-- Material provided follows --

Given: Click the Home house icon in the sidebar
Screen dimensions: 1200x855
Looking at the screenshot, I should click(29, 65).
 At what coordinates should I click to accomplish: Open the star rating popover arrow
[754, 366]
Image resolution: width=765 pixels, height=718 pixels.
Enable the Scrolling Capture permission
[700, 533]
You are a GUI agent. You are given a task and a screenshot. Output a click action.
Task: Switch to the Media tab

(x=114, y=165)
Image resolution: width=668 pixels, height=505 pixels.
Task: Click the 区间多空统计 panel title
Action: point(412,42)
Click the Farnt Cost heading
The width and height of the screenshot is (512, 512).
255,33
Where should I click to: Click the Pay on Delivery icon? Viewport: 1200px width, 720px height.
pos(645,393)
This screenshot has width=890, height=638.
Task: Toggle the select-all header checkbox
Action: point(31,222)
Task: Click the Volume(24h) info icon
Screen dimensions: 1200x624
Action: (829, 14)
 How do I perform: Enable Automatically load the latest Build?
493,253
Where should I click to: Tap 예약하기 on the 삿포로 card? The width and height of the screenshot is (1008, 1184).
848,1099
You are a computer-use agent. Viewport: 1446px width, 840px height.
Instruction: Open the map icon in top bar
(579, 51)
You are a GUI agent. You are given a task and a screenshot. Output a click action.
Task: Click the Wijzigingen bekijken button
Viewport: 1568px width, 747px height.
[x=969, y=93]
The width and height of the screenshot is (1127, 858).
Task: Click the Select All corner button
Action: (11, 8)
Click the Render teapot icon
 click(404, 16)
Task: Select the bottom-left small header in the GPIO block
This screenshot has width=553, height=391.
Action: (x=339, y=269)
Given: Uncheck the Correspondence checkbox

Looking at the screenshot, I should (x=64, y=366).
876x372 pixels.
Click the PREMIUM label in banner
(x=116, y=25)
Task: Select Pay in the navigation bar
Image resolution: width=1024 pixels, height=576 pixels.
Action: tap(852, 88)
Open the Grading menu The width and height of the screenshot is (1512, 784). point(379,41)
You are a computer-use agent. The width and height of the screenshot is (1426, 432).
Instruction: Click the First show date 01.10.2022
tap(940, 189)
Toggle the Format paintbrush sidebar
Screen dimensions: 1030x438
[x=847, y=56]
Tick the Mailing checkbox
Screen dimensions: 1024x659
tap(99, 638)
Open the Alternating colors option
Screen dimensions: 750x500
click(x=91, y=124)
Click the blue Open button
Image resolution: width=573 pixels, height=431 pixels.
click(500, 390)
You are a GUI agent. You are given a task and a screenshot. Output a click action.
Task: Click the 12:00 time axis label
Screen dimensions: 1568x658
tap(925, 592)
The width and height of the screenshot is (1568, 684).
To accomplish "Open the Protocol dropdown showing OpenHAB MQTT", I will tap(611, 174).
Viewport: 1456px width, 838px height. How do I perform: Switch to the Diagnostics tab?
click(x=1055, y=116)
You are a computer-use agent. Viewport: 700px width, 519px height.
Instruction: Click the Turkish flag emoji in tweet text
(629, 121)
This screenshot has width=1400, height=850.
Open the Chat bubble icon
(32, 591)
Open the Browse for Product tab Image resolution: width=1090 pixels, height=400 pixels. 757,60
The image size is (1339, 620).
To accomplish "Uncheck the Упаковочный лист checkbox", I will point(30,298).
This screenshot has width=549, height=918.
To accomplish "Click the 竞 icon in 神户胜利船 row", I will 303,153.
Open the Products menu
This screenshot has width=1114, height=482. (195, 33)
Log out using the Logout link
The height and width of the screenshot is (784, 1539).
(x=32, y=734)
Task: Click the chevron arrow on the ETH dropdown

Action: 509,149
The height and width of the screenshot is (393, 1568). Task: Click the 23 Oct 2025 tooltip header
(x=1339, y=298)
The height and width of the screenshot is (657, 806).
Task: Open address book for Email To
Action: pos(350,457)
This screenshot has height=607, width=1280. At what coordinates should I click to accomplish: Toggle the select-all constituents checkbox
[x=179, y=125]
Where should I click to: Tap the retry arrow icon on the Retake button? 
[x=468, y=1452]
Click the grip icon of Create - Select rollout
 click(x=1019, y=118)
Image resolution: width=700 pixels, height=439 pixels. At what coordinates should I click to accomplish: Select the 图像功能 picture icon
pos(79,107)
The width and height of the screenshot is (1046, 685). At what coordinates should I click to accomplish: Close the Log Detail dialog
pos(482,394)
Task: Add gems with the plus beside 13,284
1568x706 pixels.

-- Material provided concluded --

Task brief:
The answer is the line with "Image resolution: width=700" plus every line after it to the last line of the entries above, copied exactly and with no other lines.

Task response:
Image resolution: width=700 pixels, height=439 pixels. At what coordinates should I click to accomplish: Select the 图像功能 picture icon
pos(79,107)
The width and height of the screenshot is (1046, 685). At what coordinates should I click to accomplish: Close the Log Detail dialog
pos(482,394)
Task: Add gems with the plus beside 13,284
1568x706 pixels.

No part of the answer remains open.